Whether long-term use of the newer schizophrenia drugs damages or improves a patient's cognitive ability is the focus of a cooperative study by the University of Georgia and the Medical College of Georgia.
Many of the older antipsychotics used to quell delusions and hallucinations the hallmark of schizophrenia also impair the ability to think, learn and remember, said Dr. Alvin V. Terry Jr., pharmacist and pharmacologist at UGA and MCG.
"Cognitive dysfunction has become a hot issue in schizophrenia research," said Terry, principal investigator on a $1.1 million National Institute of Mental Health grant to compare the cognitive effects of typical antipsychotics and their newer counterparts, called atypicals.
Memory problems can result from the disease itself and the drugs can compound those problems, so cognitive symptoms often are the most debilitating and difficult to treat, said Dr. Sahebarao P. Mahadik, neuroscientist at MCG and the Department of Veterans Affairs Medical Center in Augusta.
Schizophrenia affects 1 percent of people worldwide and is diagnosed at the mean age of 20. That early onset, coupled with the disruptive behavior that can result from a lack of treatment, means many of these patients are on medication for life.
Mahadik and Dr. Jennifer L. Waller, MCG biostatistician, are co-investigators on the study to help determine whether the atypical antipsychotics also contribute to cognition problems over the life of these patients.
"The traditional side effects always quoted for the older (typical) antipsychotic drugs are Parkinsonian-type movement disorders," said Terry. In fact, that debilitating side effect is a primary reason that, outside of hospital walls, many patients refuse to take their medication, he said.
"It has always been a big dilemma," Mahadik said. "If you keep patients institutionalized, it costs a tremendous amount of money.
"If you give them drugs and get them to the point where they can leave the hospital, they commonly stop taking their medications because they make them feel bad. Then they go back to experiencing hallucinations and it just gets worse and worse."

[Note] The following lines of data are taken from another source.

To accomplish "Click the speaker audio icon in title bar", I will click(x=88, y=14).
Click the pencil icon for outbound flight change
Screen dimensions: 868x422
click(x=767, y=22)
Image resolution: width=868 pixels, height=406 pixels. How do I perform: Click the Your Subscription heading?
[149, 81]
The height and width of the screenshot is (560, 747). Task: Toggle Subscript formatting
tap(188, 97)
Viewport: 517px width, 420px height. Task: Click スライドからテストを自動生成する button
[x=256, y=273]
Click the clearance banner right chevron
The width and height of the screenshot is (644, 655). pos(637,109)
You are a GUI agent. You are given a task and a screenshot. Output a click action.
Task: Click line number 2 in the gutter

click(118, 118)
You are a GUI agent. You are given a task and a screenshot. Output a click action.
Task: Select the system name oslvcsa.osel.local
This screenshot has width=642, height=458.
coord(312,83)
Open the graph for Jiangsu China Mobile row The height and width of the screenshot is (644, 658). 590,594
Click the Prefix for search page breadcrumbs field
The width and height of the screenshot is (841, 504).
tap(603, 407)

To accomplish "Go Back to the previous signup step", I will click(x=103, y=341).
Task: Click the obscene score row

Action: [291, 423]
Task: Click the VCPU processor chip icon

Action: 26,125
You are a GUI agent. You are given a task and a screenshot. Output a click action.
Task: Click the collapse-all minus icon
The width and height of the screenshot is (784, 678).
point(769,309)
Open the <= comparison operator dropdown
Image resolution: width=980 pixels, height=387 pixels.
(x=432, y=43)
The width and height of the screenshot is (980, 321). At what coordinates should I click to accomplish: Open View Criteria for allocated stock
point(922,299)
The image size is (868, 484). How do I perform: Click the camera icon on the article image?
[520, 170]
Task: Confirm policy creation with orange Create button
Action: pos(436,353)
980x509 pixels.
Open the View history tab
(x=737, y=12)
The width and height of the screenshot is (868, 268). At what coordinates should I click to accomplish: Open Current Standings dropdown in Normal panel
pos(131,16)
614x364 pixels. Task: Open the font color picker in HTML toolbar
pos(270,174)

The newer drugs, although much more expensive than their older counterparts, cause fewer problems with movement disorders; clinical evidence suggests they may also cause fewer cognitive problems, the researchers say. UGA and MCG researchers are doing laboratory experiments to objectively measure the impact of two of the older drugs, haloperidol and chlorpromazine, and three of the atypicals, olanzapine, risperidone and clozapine.
In this new study, the different antipsychotics are given daily to healthy rats at levels that mimic what patients receive for 180 days, or about one-fifth of the rodent's lifespan, to measure the long-term impact of these drugs.
The study focuses on memory function and will eventually analyze brain chemistry, looking at how form and function have been impacted by the drugs.
"One important issue is to determine how these drugs affect brain plasticity, the growth of cells, how cells communicate and such," Mahadik said.
The researchers have evidence from previous work, including two similar studies of shorter duration for 45 and 90 days that documents the deleterious effects of haloperidol on cell structure and signaling.
Pathological changes in the postmortem brain of schizophrenics also have been reported.
"The key question relates to how much of the change is a result of the patient's illness and how much is a result of the drug," Mahadik said.
"Our animal system allows us to precisely delineate how the drugs affect brain cell morphology and structure."
"At least from a pharmacologic standpoint, these drugs given chronically as they are to patients have not been adequately studied," Terry said.
"What we are in the process of doing is evaluating these atypical drugs to see if they really are better from a cognitive perspective in the long term."